Palm Sunday. Holy Week starts today. Easter is almost upon us. The exodus has begun.
Every year I hear horror stories about traffic on the way to the beach, to Baguio and other vacation destinations. It seems to me that Manila may yet be the quietest place at this time. At any rate, this is where I have chosen to stay.
I can’t blame the crowds hightailing it to other locations when there’s a bit of time-off. Mahal na Araw is just about perfect for a break.
Holy Week memories
I have memories of Semana Santa.
I remember as a little girl right after school let out, moving to a house on the beach in Baclaran, surrounded by family and close friends. I recall drinking cold calamansi juice after siesta on the porch, going with my ninang to seven churches for Visita Iglesia on Maundy Thursday, being shushed to keep quiet and staying home, and kneeling for Siete Palabras with our Cabarrus family on Viernes Santo.
I grew up believing that jumping up and down when the bells pealed at 10 a.m. on Sabado de Gloria would make me taller. Are people still doing that?
And who can forget the sumptuous cocido on Domingo de Pascua? There was much tradition, also superstition.
Where and however you spend it, this week is a time for recollection.
I want to watch “The Passion of the Christ” again. It was an unforgettable experience, one that at once convinced me and broke my heart.
It is a painful, graphic portrayal of the last 12 hours of the life of Jesus Christ, “the author and finisher of our faith, who for the joy set before Him endured the cross, scorning its shame and sat down at the right hand of the throne of God.” (Hebrews 12: 2)
To think that you and I are that joy, the reason He walked on the Via Dolorosa and suffered indescribable torture, and humiliation. And yet willingly He went to the Cross.
Interactive Via Crucis
For the past nine years, my family and I have marked Holy Week at “Walkway: Reflections on the Stations of the Cross.” It is an interactive, alternative way of contemplating the passion and Crucifixion of Christ.
“Walkway” opens today, Palm Sunday, at 11 a.m. and ends on Easter Sunday, April 16, with a concert at 7 p.m. featuring Switchfoot, to be staged at the BGC Amphitheater. Also on the bill are singers Julienne and Robin Nievera. The concert is open to the public.

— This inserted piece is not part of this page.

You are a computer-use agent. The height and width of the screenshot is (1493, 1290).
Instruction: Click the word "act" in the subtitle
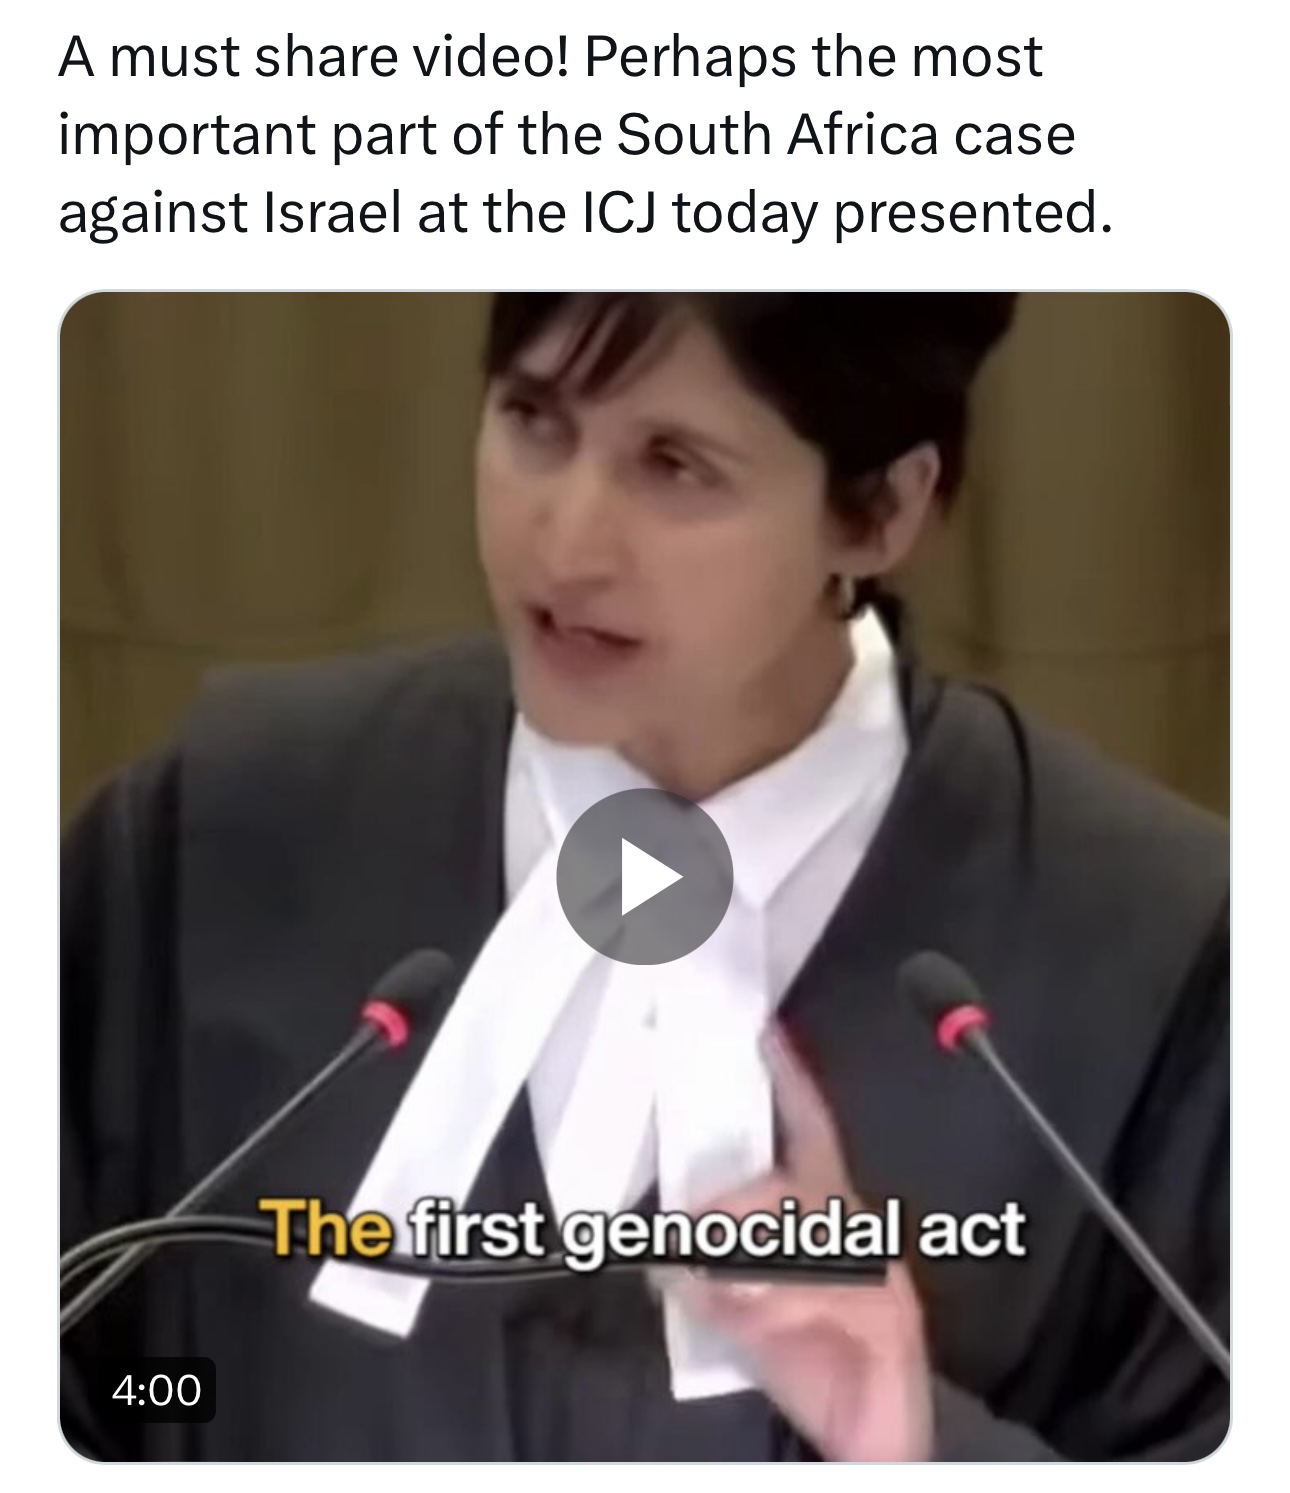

Walkway is built on the entire stretch from Bonifacio High Street to One Bonifacio Park. The eloquent art installations have attracted tens of thousands of people from all walks of life. It is heartwarming to see men and women of all ages flock to the area, pause and take the time to quietly reflect and pray.

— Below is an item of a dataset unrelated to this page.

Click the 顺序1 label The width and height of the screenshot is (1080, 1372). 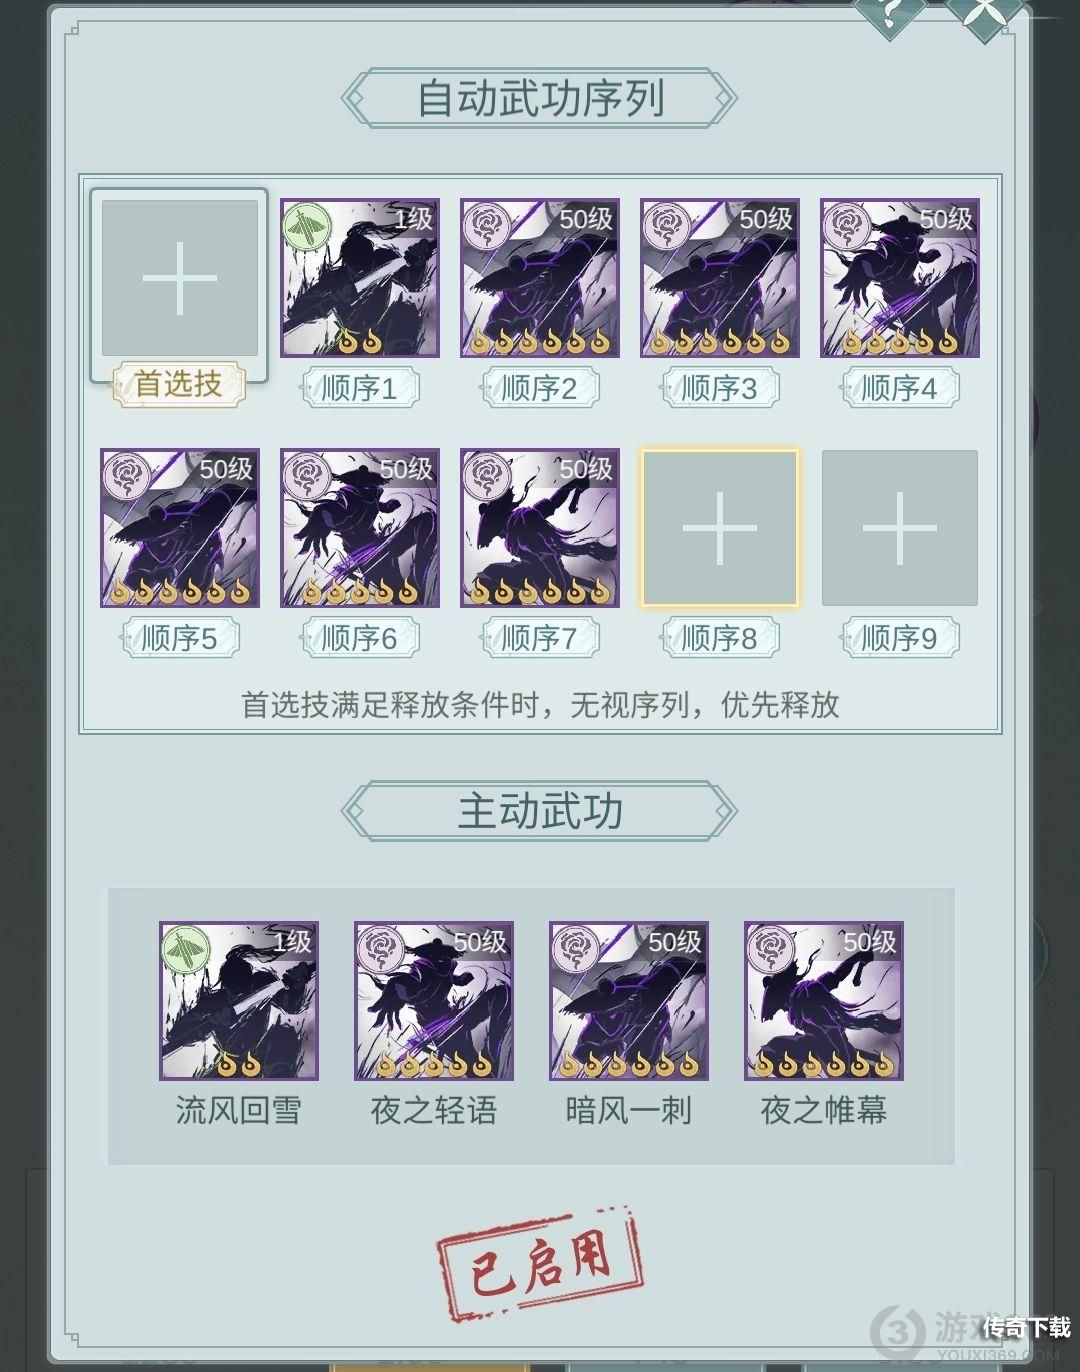click(x=360, y=388)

I have seen people in tears, even nuns and priests who were visibly moved by this meaningful interpretation of what happened on Calvary, that one week in the history of the world that spelled the difference between salvation and eternal fire.

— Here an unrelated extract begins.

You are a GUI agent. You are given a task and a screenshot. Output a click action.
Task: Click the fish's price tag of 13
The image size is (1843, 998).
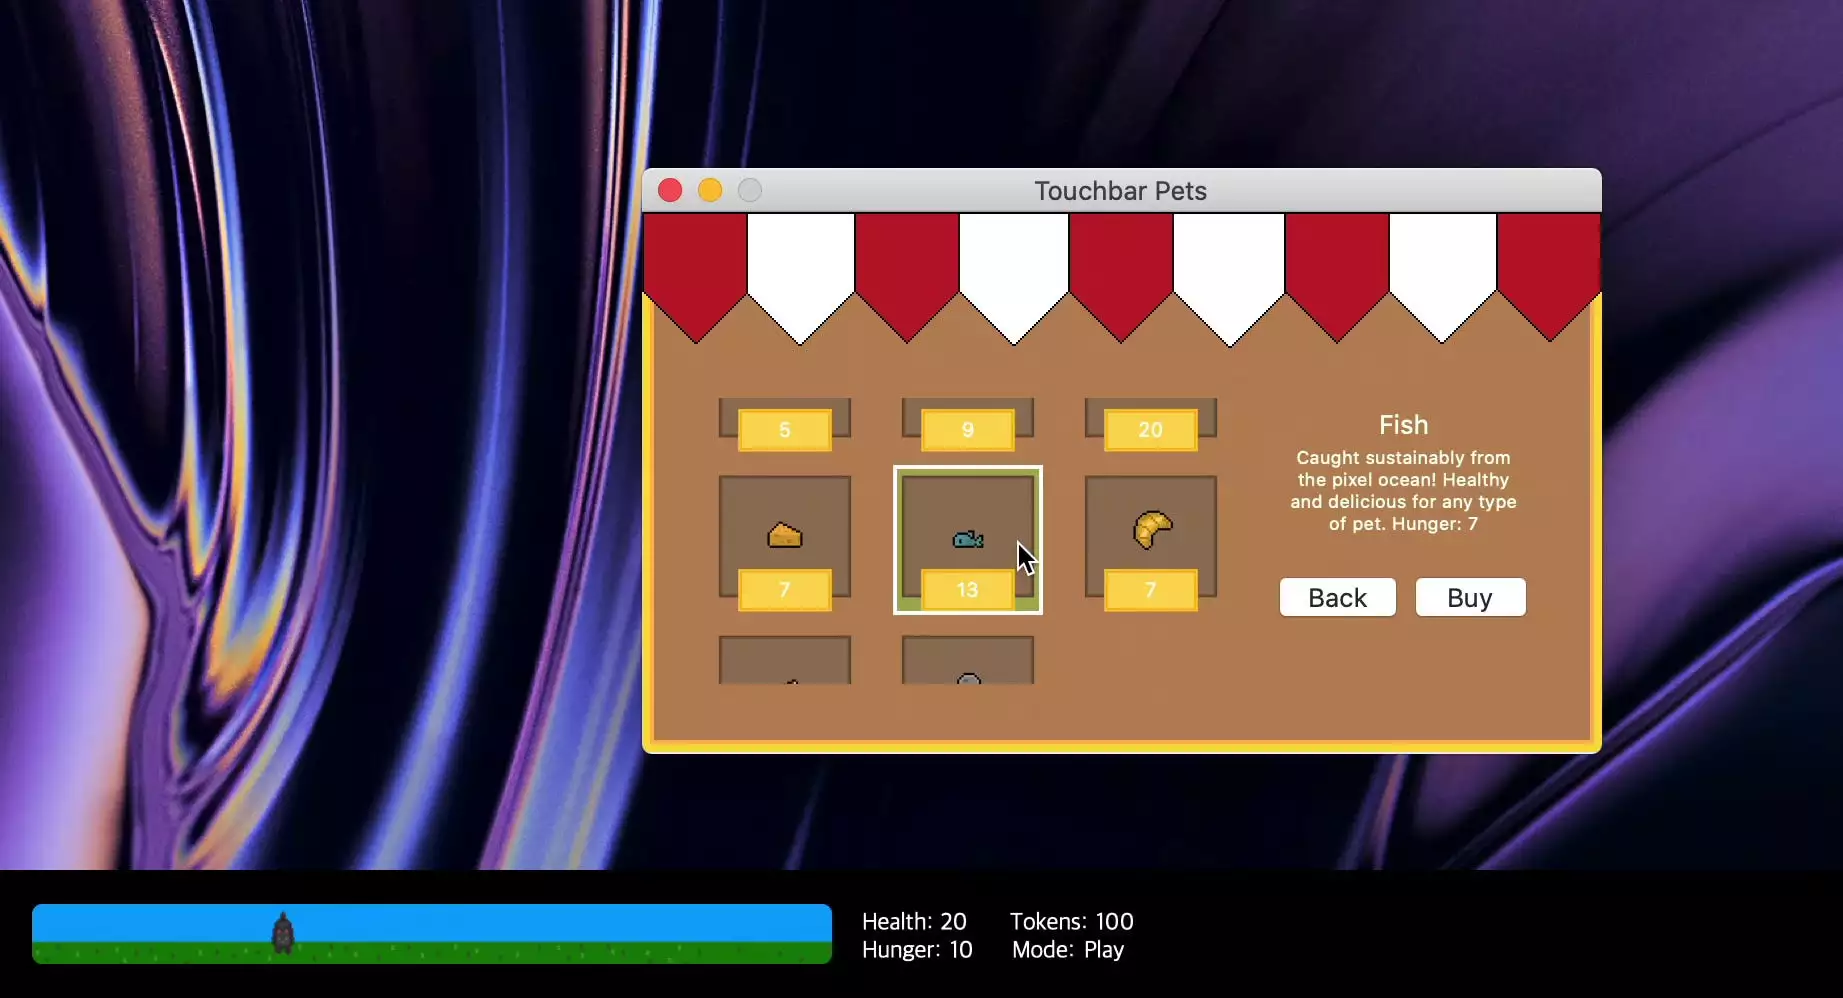tap(968, 590)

Exhibit organizer Church Simplified says, “This year’s installation will focus more on how the Cross has the capacity to bring healing and redemption. CS aspires to shine a light on different social issues, in partnership with several NGOs.”
CS spiritual director Bebo Bharwani talks about the importance of music to the church ministry.
“Church Simplified as a community has always believed in the power of the arts to be a medium that can open up both the heart and the mind. Music has always been core to the human experience. At a personal level, in our quiet moments, music can get beneath our skin and speak to us. And yet music also has a special power when used in the context of community. It can unite us; allow our personal journeys to have a common theme. It’s a hymn we can all sing together to know that we are connected. Music has the ability to challenge and inspire.”
He explains their choice of Switchfoot for the concert. “Their central message has always been about the idea that life is short and that we need to love well. These are messages that we value as a community and hope to communicate to anyone who might lend an ear and listen.”
I urge you to spend a couple of hours of meditation and soul searching at Walkway this week. You will be forever enriched by the experience.
Your heart will understand what your mind has never quite comprehended, how God could so love the world that He sent His only Son to pay for our sins.
Truly, it was not the nails that kept Jesus on the cross. Love did.
Last six hours
But as I ponder on the wickedness that surrounds us, I wonder: Were we really worth saving?
Max Lucado’s book “Six Hours One Friday” brings us to the foot of the cross as it deals with the last six hours of Jesus Christ. The last paragraph sums it up.
“What does that Friday mean?
For the life blackened with failure, that Friday means forgiveness.
For the heart scarred with futility, that Friday means purpose.
And for the soul looking into this side of the tunnel of death, that Friday means deliverance.
“Six hours. One Friday.
“What do YOU do with those six hours on that Friday?”